Ao longo dos quatro anos de governo Bolsonaro, a Apyterewa se tornou a terra indígena mais desmatada no país. Localizada entre os municípios de São Félix do Xingu e Altamira, no Pará, ela perdeu 319 km² de floresta nativa entre 2019 e 2022, uma área quase igual à da cidade de Belo Horizonte. O ritmo da destruição na Bacia do Xingu chegou a duzentas árvores derrubadas por minuto. Tornou-se, assim, o retrato de um período no qual o desflorestamento em áreas indígenas e unidades de conservação brasileiras cresceu 94%.
É dentro de Apyterewa que cerca de trezentos agentes de instituições federais deram início, em 2 de outubro, a uma grande operação de desintrusão, prevista para durar ao menos noventa dias. Eles cumprem uma ordem judicial expedida por Luís Roberto Barroso, presidente do Supremo Tribunal Federal, de junho de 2023, atendendo um pedido da Articulação dos Povos Indígenas do Brasil (Apib), de agosto do ano passado.
A missão é remover moradores que ocupam irregularmente a área, a maior parte concentrada na Vila Renascer, um aglomerado de mais de duzentas moradias ilegais. O Censo do IBGE, iniciado em 2020 e divulgado no ano passado, registrou 616 moradores. O comando da operação de desintrusão, porém, estima que estão ali atualmente cerca de 3 mil pessoas de mil famílias. São moradores que vivem sobretudo trabalhando na agricultura e na pecuária, com gado criado em pastos abertos pelo desaparecimento da floresta nativa. A manutenção dessas pessoas ali, claro, é de grande interesse dos pecuaristas ilegais da região.
A Vila Renascer começou a ser erguida em 2016, em acampamentos que residentes ilegais montaram nos arredores de uma base da Funai. Na época, já havia uma determinação do STF para a retirada de não indígenas daquele território, ignorada pelo governo de Michel Temer. Estimulados pela ausência do Estado na região, os invasores continuaram chegando, e a vila se tornou um polo de resistência às tentativas do governo de liberar o território.
Em poucos anos, ganhou cara de cidadezinha. Tem dois postos de gasolina, irregulares, um deles da ex-vereadora Lauanda Guimarães (PRB, atual Republicanos), do município de Alto Horizonte, de Goiás, cujo mandato foi cassado sob acusação de tentar extorquir o prefeito local. Há ainda bares, mercados e até uma escola municipal chamada Recanto Feliz 2 e dirigida pela professora Cleuma Cambraia, que afirma ser funcionária da prefeitura de São Félix do Xingu. A escola fica num barracão de madeira coberto por telhas de fibrocimento, conhecidas por dar pouco ou nenhum conforto térmico aos ambientes. Segundo Cambraia, cerca de trezentas crianças estudam ali. A área abriga ainda quatro igrejas neopentecostais, frequentadas até por fiéis de outras religiões. “A vila não tem uma lanchonete ou uma pizzaria, então acabamos indo lá mesmo sendo católicos”, diz a docente.
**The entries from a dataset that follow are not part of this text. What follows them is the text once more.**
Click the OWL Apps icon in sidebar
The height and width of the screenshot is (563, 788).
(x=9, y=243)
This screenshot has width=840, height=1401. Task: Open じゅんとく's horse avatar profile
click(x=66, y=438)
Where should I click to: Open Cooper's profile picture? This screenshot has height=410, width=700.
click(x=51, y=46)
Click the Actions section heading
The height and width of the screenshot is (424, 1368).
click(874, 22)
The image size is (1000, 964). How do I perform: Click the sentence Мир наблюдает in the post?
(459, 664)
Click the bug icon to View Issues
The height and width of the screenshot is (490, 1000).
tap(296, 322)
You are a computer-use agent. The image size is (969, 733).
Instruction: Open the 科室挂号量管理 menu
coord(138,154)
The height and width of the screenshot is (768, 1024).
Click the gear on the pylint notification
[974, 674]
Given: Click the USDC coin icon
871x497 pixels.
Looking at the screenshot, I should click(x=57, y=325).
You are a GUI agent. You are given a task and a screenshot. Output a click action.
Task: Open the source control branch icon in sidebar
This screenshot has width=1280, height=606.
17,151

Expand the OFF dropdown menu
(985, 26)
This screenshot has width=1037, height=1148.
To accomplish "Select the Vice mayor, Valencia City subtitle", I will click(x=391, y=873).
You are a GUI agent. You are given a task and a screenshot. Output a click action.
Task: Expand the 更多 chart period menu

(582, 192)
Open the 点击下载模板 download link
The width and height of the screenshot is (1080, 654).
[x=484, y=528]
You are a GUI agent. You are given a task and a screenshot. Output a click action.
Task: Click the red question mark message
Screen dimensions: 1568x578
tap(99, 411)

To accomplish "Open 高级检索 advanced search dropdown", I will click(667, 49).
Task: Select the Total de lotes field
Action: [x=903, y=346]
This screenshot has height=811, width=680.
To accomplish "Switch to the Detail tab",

Os servidores dos órgãos federais responsáveis pela desintrusão saíram dos municípios de Marabá, Tucumã e São Félix do Xingu, todos no Pará, em comboios até as bases da operação. A comitiva que desembarcou no Pará estava preparada para passar pelo menos noventa dias no local. Eles representam órgãos como Secretaria-Geral, Ministério dos Povos Indígenas, Funai, Força Nacional, Abin, Incra, Ibama, Polícia Federal, Polícia Rodoviária Federal, Centro Gestor e Operacional do Sistema de Proteção da Amazônia (Censipam), Comando Militar do Norte, Ministério do Trabalho e Emprego e Secretaria de Comunicação Social do governo Lula.
O domingo, 1º de outubro, foi o dia da chegada dos grupos. A operação começou de fato na segunda-feira. Logo cedo, oficiais de justiça passaram a bater de porta em porta nas casas dos moradores, para avisar que tinham trinta dias para deixar os imóveis. Os primeiros locais fechados pela operação foram os postos de gasolina e o mercado Bahamas, nome inusitado para um local cujo clima seco e empoeirado lembra bem mais um cenário de faroeste.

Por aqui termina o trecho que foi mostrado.